- [Records to use]
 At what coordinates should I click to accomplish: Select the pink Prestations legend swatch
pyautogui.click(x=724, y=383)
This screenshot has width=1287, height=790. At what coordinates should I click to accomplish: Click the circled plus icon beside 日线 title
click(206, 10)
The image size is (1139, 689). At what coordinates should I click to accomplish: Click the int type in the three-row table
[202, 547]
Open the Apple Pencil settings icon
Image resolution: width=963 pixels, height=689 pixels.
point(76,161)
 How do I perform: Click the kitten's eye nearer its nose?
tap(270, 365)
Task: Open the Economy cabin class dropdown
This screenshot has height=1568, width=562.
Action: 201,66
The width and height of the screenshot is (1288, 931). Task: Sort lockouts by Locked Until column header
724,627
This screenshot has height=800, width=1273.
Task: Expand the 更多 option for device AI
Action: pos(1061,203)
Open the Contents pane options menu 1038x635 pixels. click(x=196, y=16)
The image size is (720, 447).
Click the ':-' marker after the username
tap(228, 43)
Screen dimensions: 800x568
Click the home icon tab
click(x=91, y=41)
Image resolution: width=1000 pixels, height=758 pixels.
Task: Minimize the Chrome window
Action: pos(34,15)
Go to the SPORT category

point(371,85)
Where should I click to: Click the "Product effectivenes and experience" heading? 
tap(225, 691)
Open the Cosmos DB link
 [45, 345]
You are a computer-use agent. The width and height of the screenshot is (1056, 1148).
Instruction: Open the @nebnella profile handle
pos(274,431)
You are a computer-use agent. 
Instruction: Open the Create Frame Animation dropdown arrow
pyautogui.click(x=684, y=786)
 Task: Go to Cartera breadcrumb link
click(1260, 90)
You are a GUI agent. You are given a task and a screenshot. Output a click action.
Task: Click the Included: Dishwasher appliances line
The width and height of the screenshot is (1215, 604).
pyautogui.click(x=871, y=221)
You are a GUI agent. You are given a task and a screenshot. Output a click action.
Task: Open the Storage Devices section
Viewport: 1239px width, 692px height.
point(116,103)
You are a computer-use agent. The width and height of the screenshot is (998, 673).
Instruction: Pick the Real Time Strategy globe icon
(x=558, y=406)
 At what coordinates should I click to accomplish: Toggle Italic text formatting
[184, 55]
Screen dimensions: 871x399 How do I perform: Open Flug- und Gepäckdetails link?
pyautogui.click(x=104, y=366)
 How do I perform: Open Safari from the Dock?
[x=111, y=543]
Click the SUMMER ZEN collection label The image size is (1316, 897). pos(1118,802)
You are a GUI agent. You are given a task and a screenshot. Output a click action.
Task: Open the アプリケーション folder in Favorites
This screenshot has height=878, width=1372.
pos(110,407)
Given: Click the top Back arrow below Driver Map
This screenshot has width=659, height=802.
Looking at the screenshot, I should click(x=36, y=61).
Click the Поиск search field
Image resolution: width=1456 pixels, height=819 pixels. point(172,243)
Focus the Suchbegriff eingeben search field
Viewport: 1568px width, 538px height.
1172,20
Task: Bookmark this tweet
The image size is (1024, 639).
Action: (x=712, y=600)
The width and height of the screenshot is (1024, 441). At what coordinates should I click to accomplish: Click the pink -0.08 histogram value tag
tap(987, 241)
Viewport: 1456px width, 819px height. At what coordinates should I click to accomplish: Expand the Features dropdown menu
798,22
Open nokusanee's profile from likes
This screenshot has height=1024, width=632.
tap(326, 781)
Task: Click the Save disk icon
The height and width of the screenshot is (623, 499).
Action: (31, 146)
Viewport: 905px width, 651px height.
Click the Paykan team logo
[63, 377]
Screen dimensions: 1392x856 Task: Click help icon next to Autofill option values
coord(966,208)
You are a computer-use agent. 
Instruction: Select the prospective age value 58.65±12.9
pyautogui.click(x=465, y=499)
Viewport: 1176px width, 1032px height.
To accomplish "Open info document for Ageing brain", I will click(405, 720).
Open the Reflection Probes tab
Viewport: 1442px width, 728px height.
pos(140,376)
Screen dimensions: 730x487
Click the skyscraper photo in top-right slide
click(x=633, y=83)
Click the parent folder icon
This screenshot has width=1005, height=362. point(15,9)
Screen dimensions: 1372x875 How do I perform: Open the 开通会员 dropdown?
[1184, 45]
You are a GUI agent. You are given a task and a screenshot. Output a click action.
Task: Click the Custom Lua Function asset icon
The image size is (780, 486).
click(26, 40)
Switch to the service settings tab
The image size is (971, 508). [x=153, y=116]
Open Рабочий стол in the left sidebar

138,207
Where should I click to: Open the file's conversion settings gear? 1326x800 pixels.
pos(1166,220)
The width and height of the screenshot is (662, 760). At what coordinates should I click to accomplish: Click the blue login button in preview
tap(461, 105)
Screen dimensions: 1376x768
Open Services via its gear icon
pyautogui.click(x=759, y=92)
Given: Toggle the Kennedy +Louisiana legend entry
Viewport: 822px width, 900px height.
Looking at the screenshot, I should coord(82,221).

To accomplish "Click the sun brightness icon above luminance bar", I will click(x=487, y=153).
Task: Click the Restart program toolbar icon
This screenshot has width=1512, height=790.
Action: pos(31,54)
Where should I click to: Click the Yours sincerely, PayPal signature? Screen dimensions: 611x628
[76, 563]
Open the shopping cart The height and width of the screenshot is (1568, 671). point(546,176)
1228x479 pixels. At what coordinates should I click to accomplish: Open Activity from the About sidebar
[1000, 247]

- [Exercise goal] From the entries above, show each line that includes the string "computer".

- [Task response]
You are a computer-use agent. The width and height of the screenshot is (1056, 1148).
You are a computer-use agent. 
You are a computer-use agent. The width and height of the screenshot is (998, 673).
You are a computer-use agent. 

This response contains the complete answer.